Shabtai wrote his brilliant collection of stories, Uncle Peretz Takes Off, about the early days of Tel Aviv shortly before he began work on his masterpiece, Past Continuous. In this new selection from Uncle Peretz, his protagonists - who live in a surrealistic, quixotic world of their own - take off from their drab surroundings in small-town Tel Aviv of the 1940s and soar into fantasies where they change the world, the country and their personal lives. Among these tragi-comic characters, we find Uncle Pinnek, the eternal dreamer who wants to start a Jewish circus in Tel Aviv; Uncle Shmuel, who moves house all the time with his wife complaining that "his imagination will lead [them] to the grave;" and the ribald Tamara Bell who poses for artists and suddenly dies, in the last story in the book.
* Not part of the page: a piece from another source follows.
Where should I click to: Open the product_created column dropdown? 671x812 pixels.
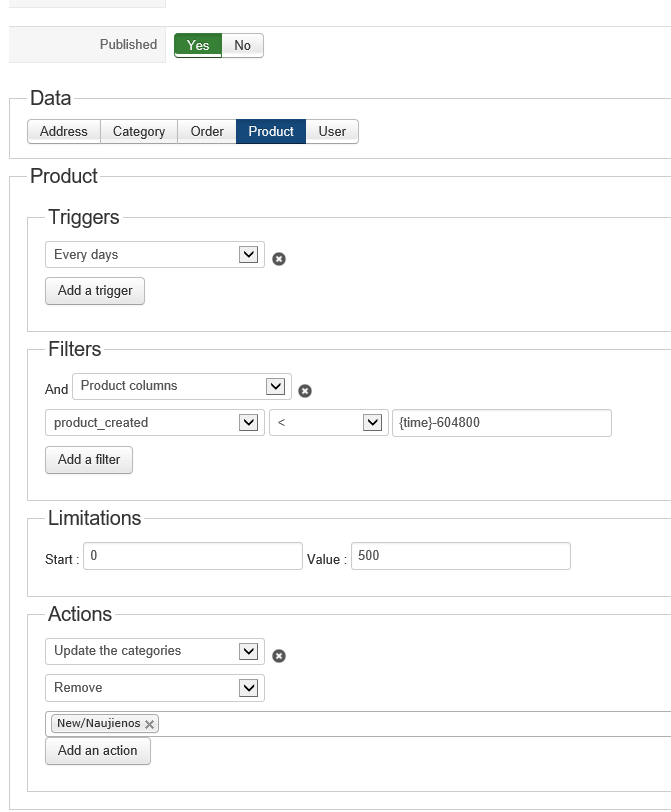coord(154,423)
Their fantasies, which always have an erotic streak, float in a heaven of longing but they are also an abyss the characters fall into as they sleepwalk past the limits of gravity, refuse to admit failure and drag others along with them.
In all of the stories, Shabtai portrays his heroes` way of life and their inner world with great subtlety; his perspective is ironic, yet at the same time infinitely gentle and compassionate. The tale of Tamara`s death ends with a phrase that pinpoints all of the characters` aspirations: "Welcome to New York," it says. This is the thread that connects the stories: death and dreams, two ways of escaping from life. Thus this book becomes a metaphor for all Israeli reality, where every foundation stone stands next to an open grave.
One of the most important pioneers of Israeli literature… A blend of local realism with fantasy à la Fellini and Marx.
These stories are not only heartrending, clever and funny, but also complex and highly sophisticated. Their greatness lies in Shabtai’s mischievous and cunning storytelling ability… They have hypnotic power.
Reading the stories in A Circus in Tel Aviv reminds us that this is the real thing: a fascinating and profoundly beautiful literary work of art.